The art of haggling is about forming connections

By Jane Hanson ( China Daily ) Updated: 2008-07-23 14:23:21

Recently, we went shopping near the Forbidden City and bought some silk for a gorgeous kimono-style robe, before moving on to select artwork. On a little street located on the east side of the imperial palace, we found a small shop that had some appealing things.

Our new Chinese friend, whom I call "Pebble", explained to the shop girl that I was looking for something unique and different. The shop girl made a call, and soon a man came to show us a selection of scrolls and paintings. I romantically fantasized that he lived in a little house nearby, but more likely he had just come from one of the thriving corner bars, with signs that read, "Beer is GOOD here!"

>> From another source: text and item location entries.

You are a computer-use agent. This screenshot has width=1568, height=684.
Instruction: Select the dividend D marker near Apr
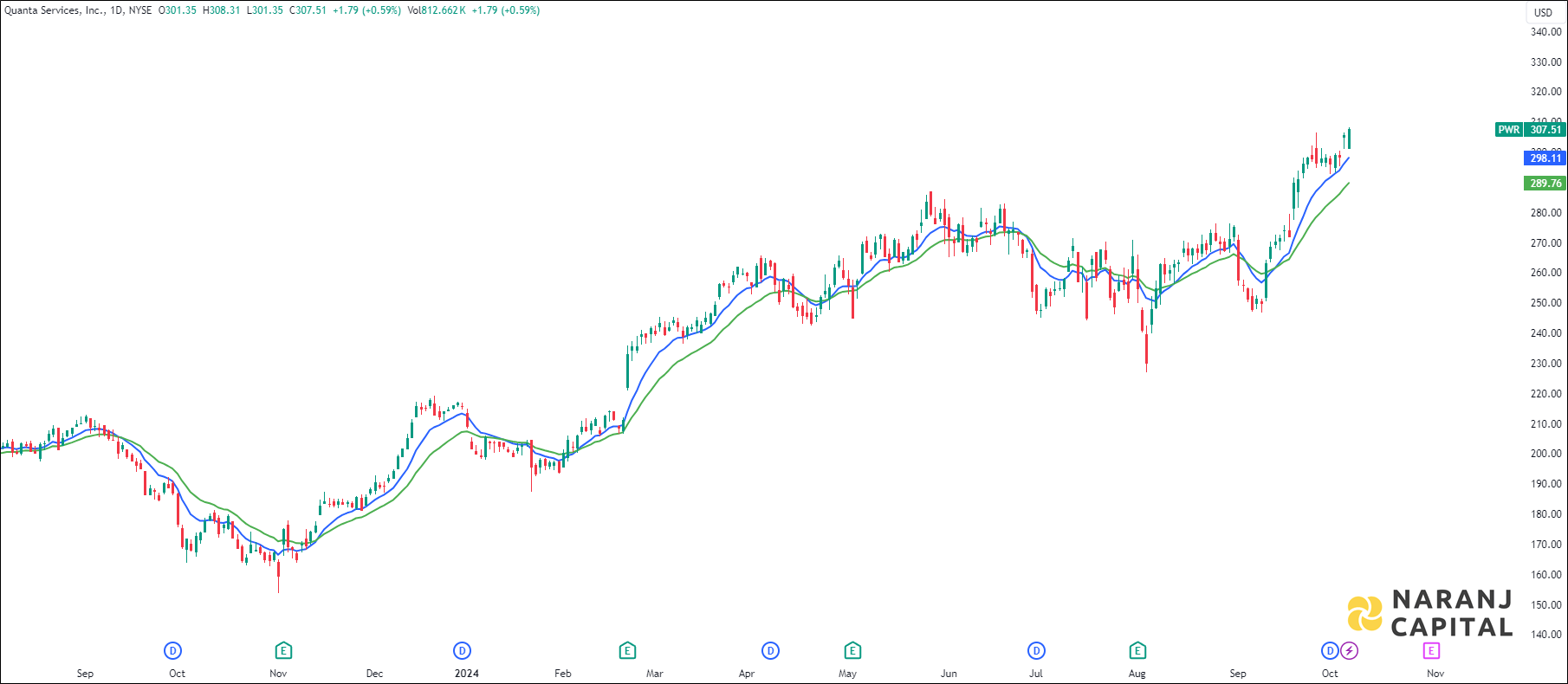pos(770,650)
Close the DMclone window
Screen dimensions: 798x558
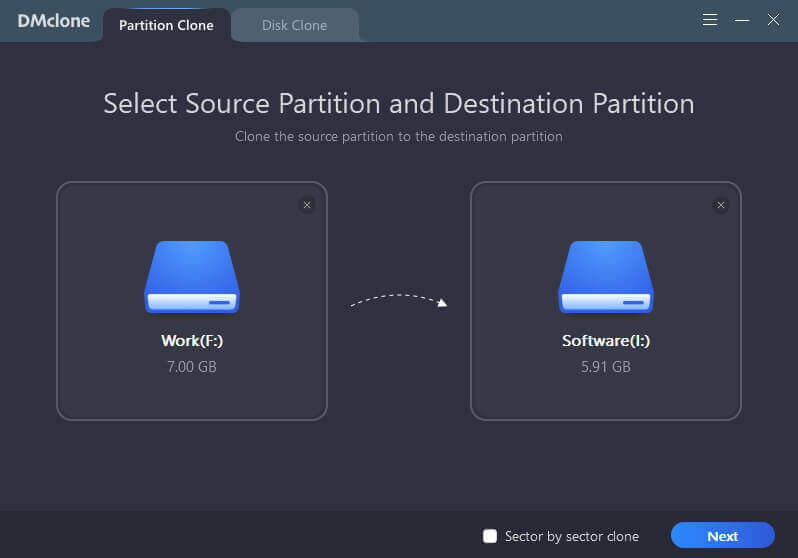pyautogui.click(x=773, y=20)
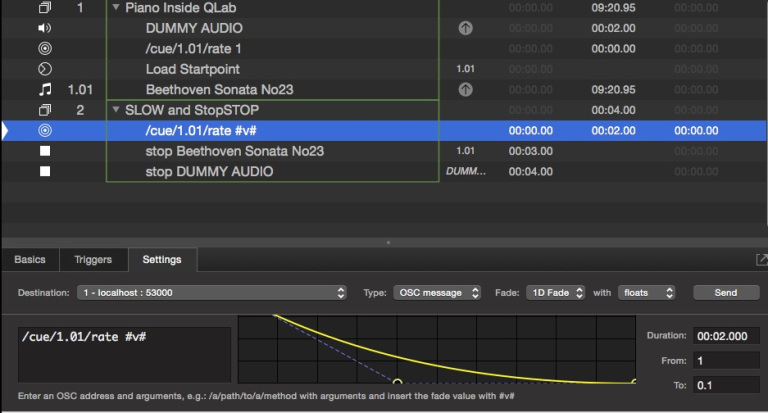The width and height of the screenshot is (768, 413).
Task: Click the music note icon of Beethoven Sonata cue 1.01
Action: [44, 90]
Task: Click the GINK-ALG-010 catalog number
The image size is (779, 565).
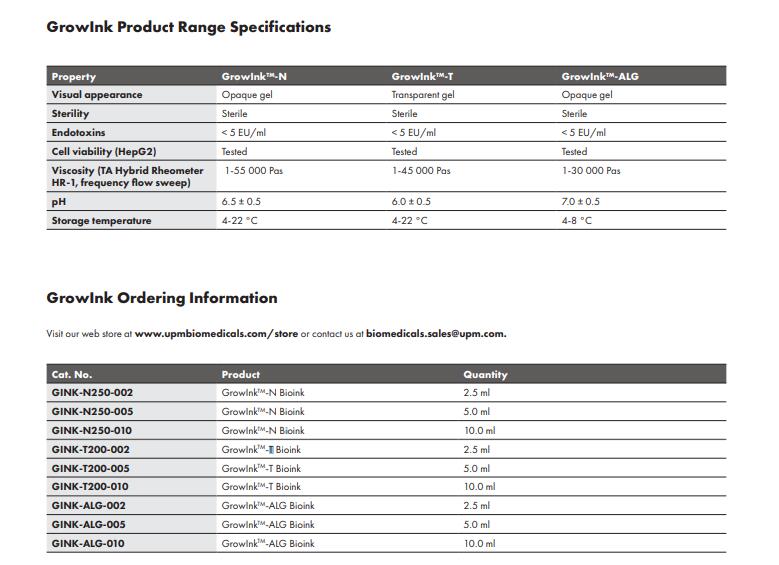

After showing me several items, he stopped and looked at me and thought. Then he pulled out a long, dusty scroll from underneath a workbench. As he opened it, I watched as the beautiful watercolor strokes of horse bodies begin to appear, then Chinese women mounted on the horses. The colors were lovely, and it was just what I wanted. He said it was an old work of his, from the 1960s, before he even had a shop.

Then the haggling began.

Haggling in China is a way of life. I think that to understand haggling is to gain a cultural insight into the persistence and perseverance of the Chinese people. They enjoy this. It almost seems to have a necessary social significance.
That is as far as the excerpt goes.